> [Task description]: For the records below, the count of lines that hold "agent" is required; give only that number.

(Stored records)
-------------------------
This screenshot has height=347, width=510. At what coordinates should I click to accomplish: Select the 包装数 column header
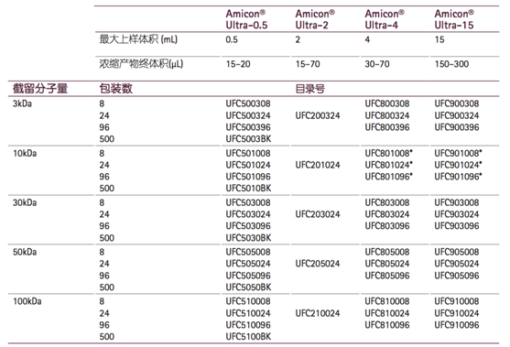pos(115,89)
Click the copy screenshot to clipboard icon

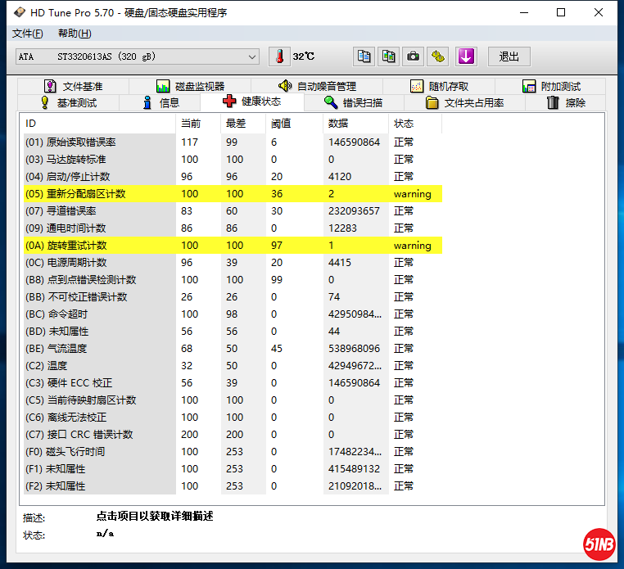pos(389,56)
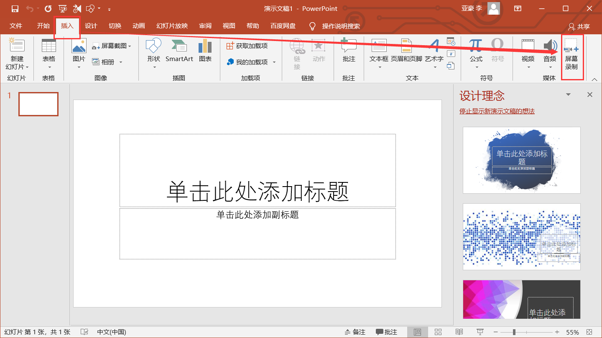Click the 停止显示新演示文稿的想法 link
602x338 pixels.
tap(496, 111)
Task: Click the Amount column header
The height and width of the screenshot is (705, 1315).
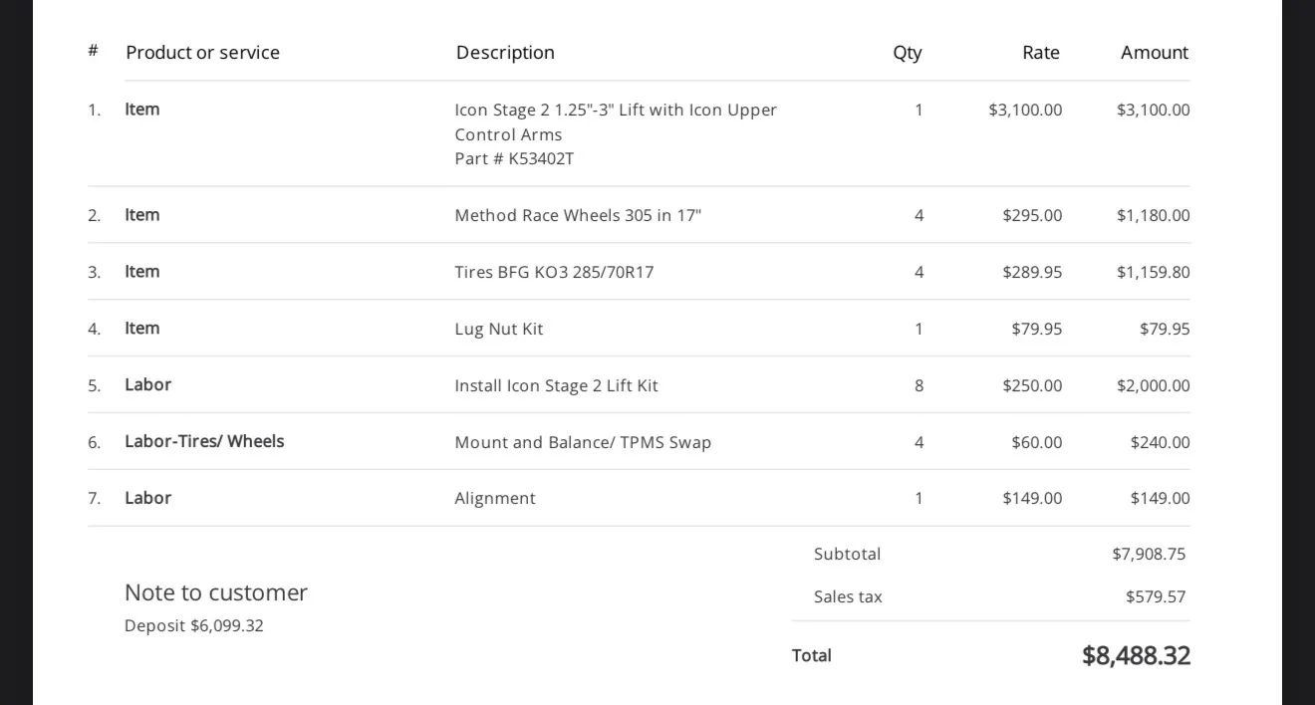Action: pos(1154,53)
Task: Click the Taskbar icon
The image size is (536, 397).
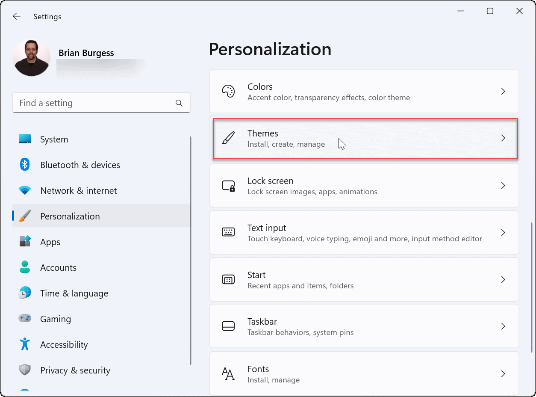Action: [228, 326]
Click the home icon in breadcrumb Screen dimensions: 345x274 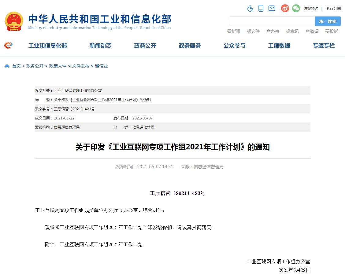point(7,66)
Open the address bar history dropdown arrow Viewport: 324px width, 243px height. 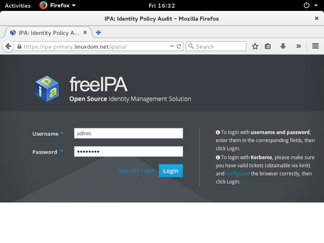point(172,46)
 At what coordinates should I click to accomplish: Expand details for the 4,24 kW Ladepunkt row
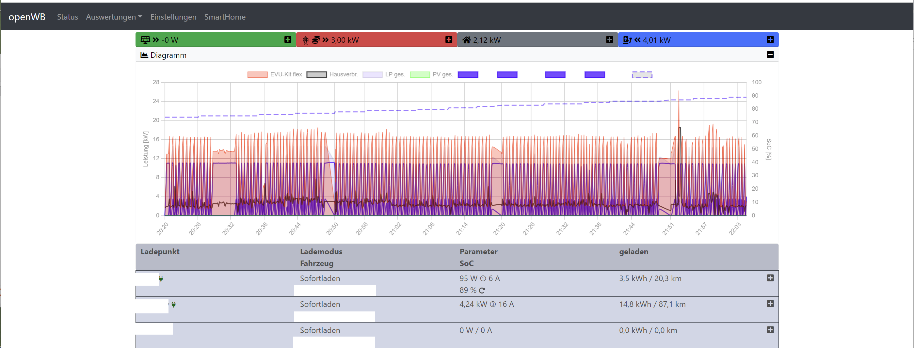[x=770, y=304]
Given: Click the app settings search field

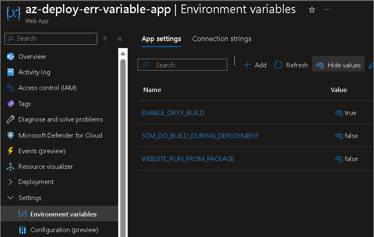Looking at the screenshot, I should click(182, 64).
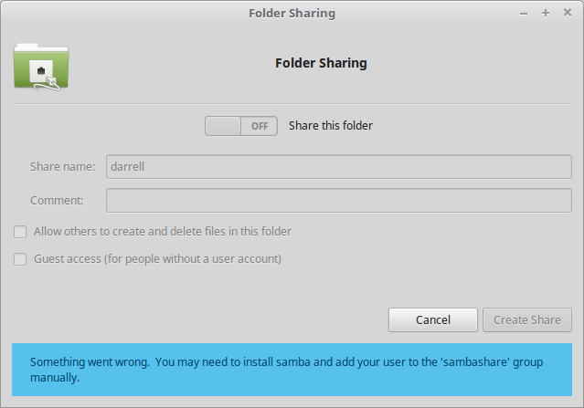Screen dimensions: 584x408
Task: Enable Allow others to create and delete files
Action: click(x=20, y=232)
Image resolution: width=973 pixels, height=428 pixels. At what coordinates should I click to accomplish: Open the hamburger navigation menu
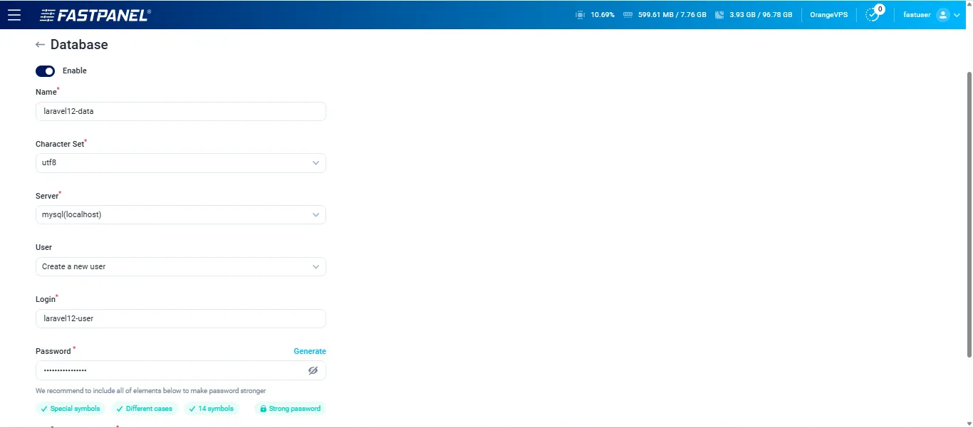[x=14, y=15]
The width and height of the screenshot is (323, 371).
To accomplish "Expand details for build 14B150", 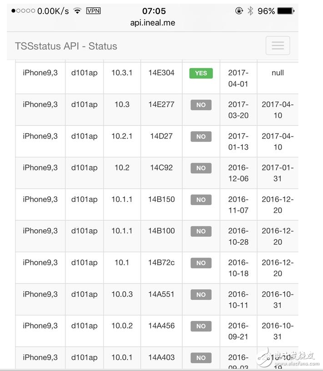I will 160,200.
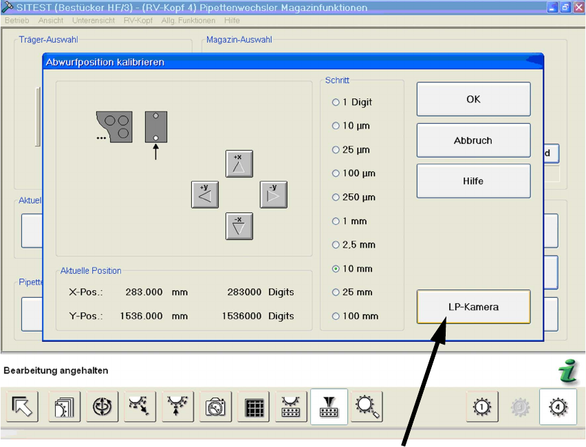Click the -y right arrow button
The height and width of the screenshot is (447, 586).
[273, 195]
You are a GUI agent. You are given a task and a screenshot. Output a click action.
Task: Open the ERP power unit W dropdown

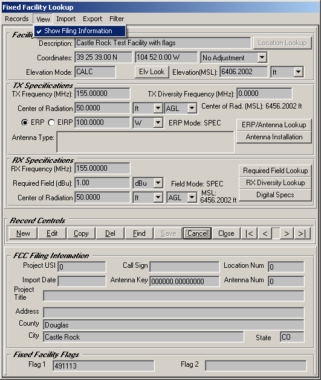pyautogui.click(x=158, y=122)
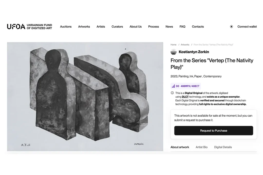Click Kostiantyn Zorkin's avatar photo
Viewport: 263px width, 175px height.
tap(174, 52)
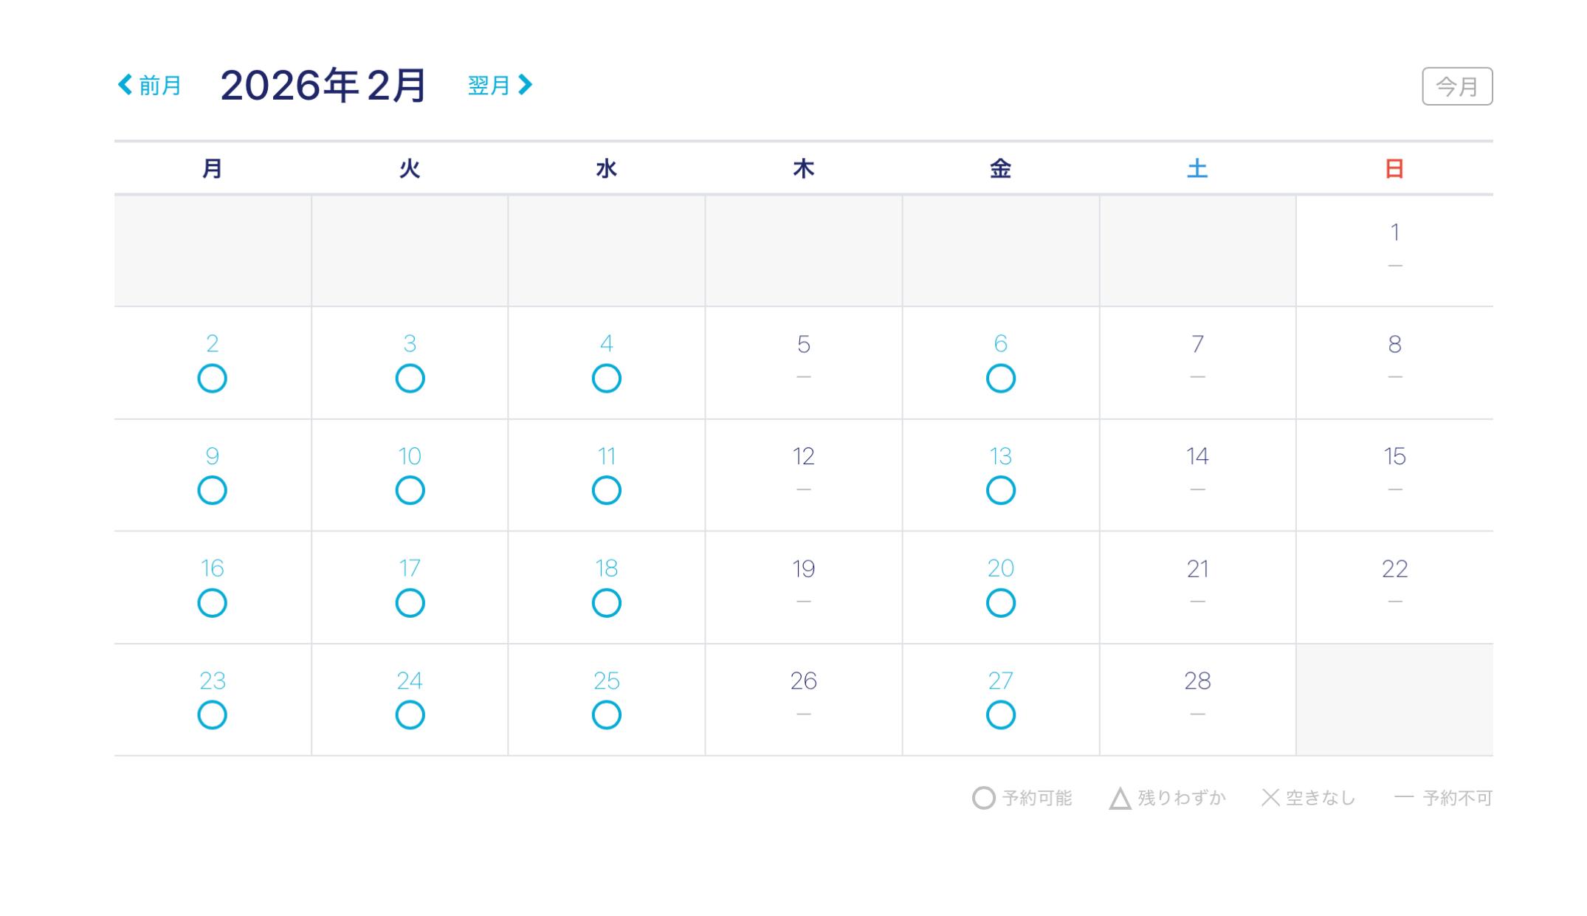Screen dimensions: 1587x916
Task: Click the 空きなし X icon in the legend
Action: (x=1273, y=797)
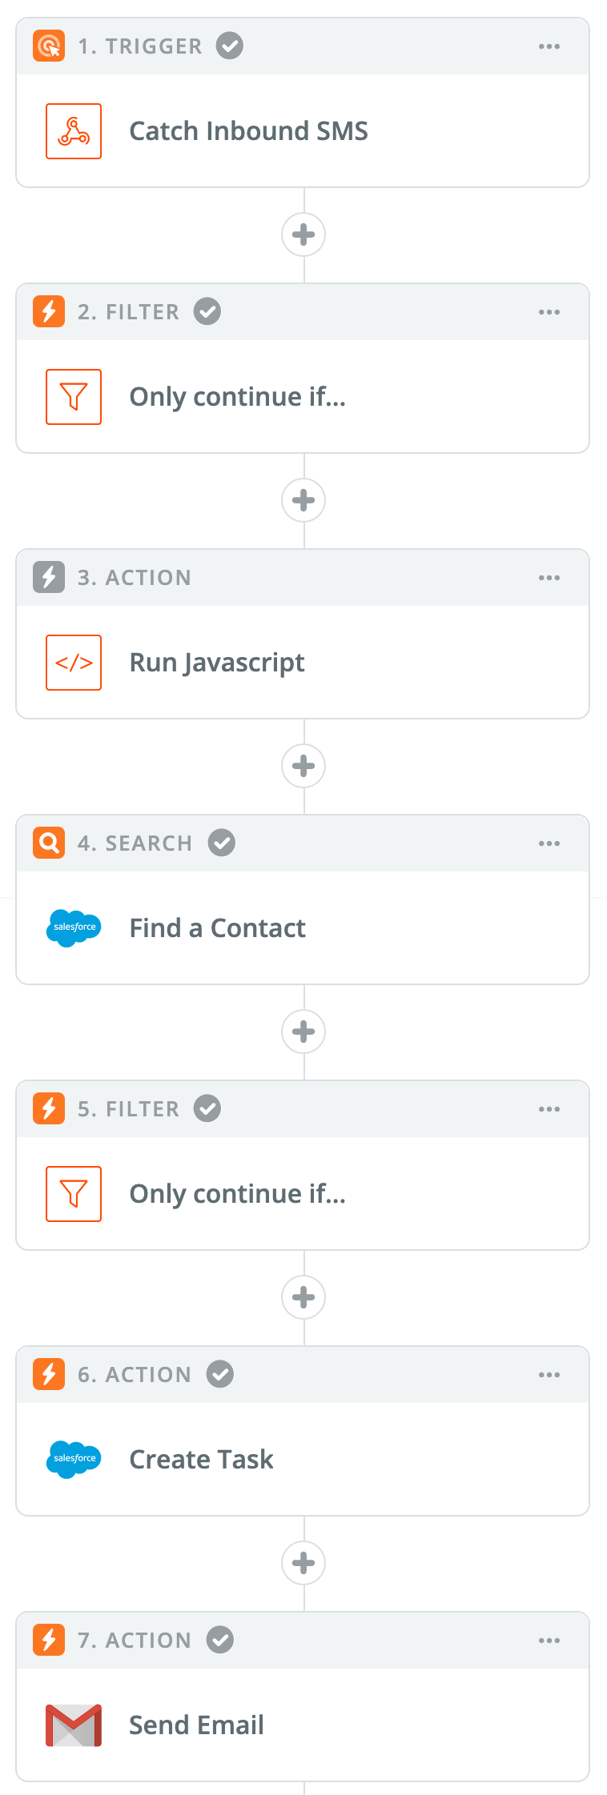The image size is (607, 1795).
Task: Click the Run Javascript code icon
Action: click(74, 663)
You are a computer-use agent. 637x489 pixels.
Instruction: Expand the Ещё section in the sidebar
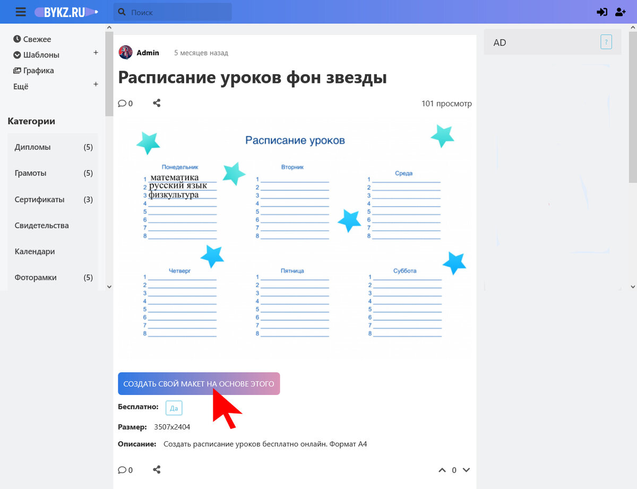(x=96, y=84)
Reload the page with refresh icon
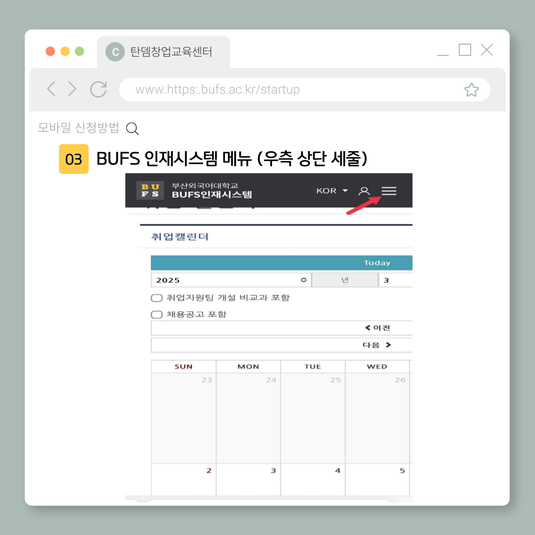The width and height of the screenshot is (535, 535). click(x=99, y=89)
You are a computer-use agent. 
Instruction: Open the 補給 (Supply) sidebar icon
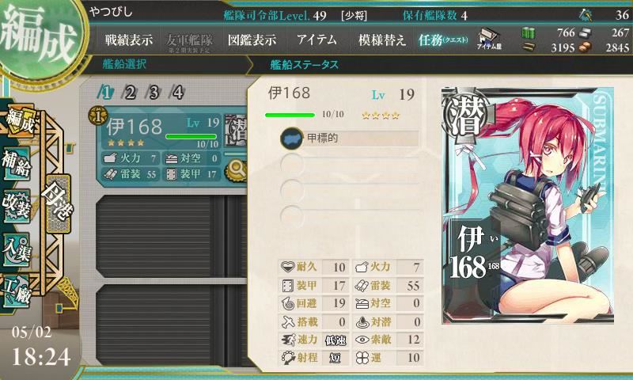tap(17, 164)
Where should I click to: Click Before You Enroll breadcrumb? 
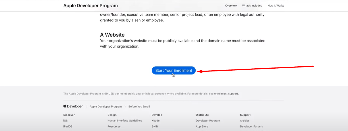click(x=139, y=107)
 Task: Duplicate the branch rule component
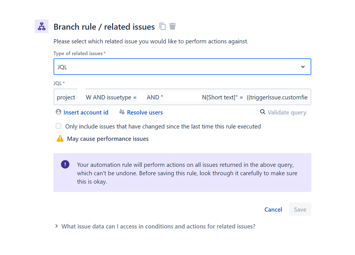point(162,26)
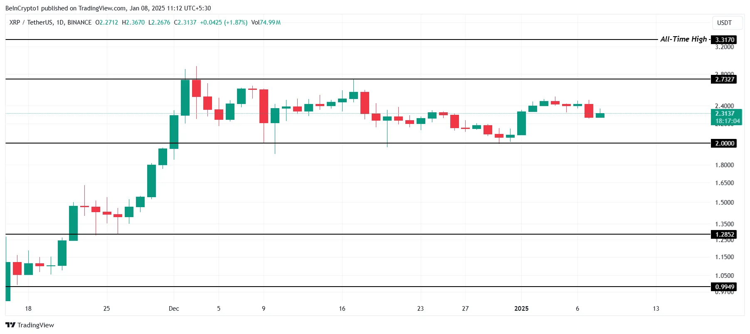Click the closing price C2.3137 value
The image size is (750, 334).
coord(185,22)
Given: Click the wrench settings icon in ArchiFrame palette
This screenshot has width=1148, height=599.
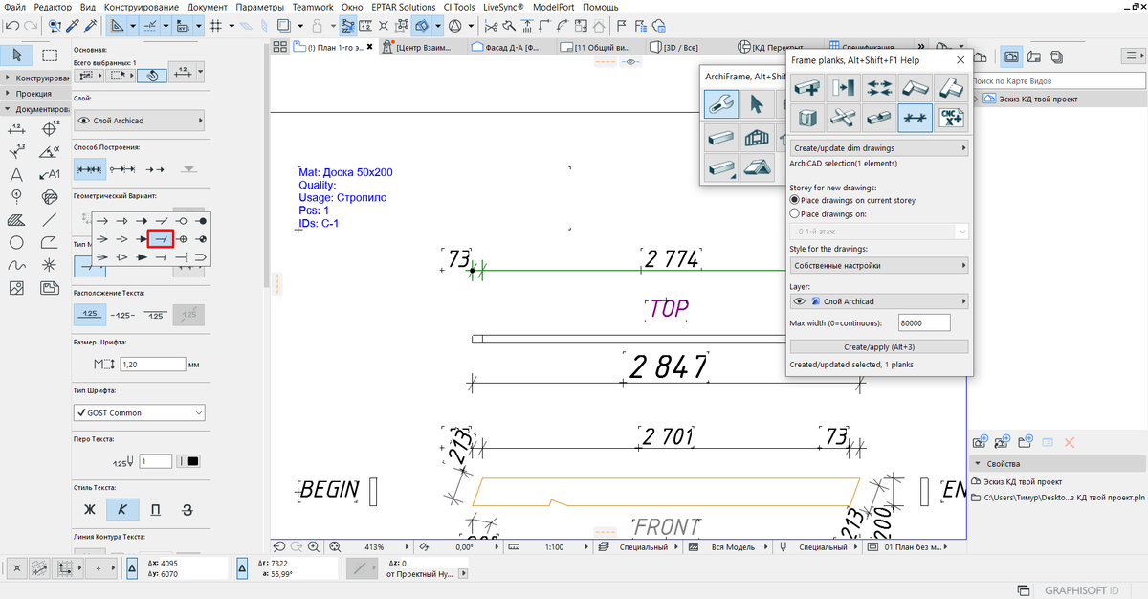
-------------------------
> [Result of this task]: 3